### Data rows

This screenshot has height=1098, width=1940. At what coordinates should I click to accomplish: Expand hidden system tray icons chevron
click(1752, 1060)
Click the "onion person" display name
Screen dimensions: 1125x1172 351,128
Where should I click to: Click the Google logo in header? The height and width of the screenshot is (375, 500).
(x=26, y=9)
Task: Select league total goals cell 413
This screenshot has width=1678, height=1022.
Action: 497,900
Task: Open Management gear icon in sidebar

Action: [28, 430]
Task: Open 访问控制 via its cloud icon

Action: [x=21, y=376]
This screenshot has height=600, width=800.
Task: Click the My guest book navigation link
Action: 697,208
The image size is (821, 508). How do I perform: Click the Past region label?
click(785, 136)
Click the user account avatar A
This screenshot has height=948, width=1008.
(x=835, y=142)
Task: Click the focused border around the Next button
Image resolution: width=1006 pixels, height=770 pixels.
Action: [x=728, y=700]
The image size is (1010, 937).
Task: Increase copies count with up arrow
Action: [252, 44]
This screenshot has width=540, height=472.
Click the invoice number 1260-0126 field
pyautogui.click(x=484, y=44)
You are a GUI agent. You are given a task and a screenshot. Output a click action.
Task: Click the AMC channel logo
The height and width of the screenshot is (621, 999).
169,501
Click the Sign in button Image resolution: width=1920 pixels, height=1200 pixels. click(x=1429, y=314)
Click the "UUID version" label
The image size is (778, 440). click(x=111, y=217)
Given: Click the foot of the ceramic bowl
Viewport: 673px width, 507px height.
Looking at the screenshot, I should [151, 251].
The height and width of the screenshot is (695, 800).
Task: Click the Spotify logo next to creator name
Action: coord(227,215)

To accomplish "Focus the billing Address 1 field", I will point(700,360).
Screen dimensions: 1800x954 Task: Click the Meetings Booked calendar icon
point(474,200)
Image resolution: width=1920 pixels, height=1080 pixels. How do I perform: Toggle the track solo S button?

### Task prompt
Rewrite all of the rows above with "Sign in" changed to "Log in" and everything else left as it is.

### Full response
This screenshot has height=1098, width=1940. At what coordinates should I click to accomplish: Expand hidden system tray icons chevron
click(1752, 1060)
Click the "onion person" display name
Screen dimensions: 1125x1172 351,128
Where should I click to: Click the Google logo in header? The height and width of the screenshot is (375, 500).
(x=26, y=9)
Task: Select league total goals cell 413
This screenshot has width=1678, height=1022.
Action: 497,900
Task: Open Management gear icon in sidebar

Action: [28, 430]
Task: Open 访问控制 via its cloud icon

Action: [x=21, y=376]
This screenshot has height=600, width=800.
Task: Click the My guest book navigation link
Action: 697,208
The image size is (821, 508). How do I perform: Click the Past region label?
click(785, 136)
Click the user account avatar A
This screenshot has height=948, width=1008.
(x=835, y=142)
Task: Click the focused border around the Next button
Image resolution: width=1006 pixels, height=770 pixels.
Action: [x=728, y=700]
The image size is (1010, 937).
Task: Increase copies count with up arrow
Action: [252, 44]
This screenshot has width=540, height=472.
Click the invoice number 1260-0126 field
pyautogui.click(x=484, y=44)
You are a GUI agent. You are given a task and a screenshot. Output a click action.
Task: Click the AMC channel logo
The height and width of the screenshot is (621, 999).
169,501
Click the Log in button Image resolution: width=1920 pixels, height=1200 pixels. click(x=1429, y=314)
Click the "UUID version" label
The image size is (778, 440). click(x=111, y=217)
Given: Click the foot of the ceramic bowl
Viewport: 673px width, 507px height.
Looking at the screenshot, I should [151, 251].
The height and width of the screenshot is (695, 800).
Task: Click the Spotify logo next to creator name
Action: coord(227,215)

To accomplish "Focus the billing Address 1 field", I will point(700,360).
Screen dimensions: 1800x954 Task: Click the Meetings Booked calendar icon
point(474,200)
Image resolution: width=1920 pixels, height=1080 pixels. How do I perform: Toggle the track solo S button?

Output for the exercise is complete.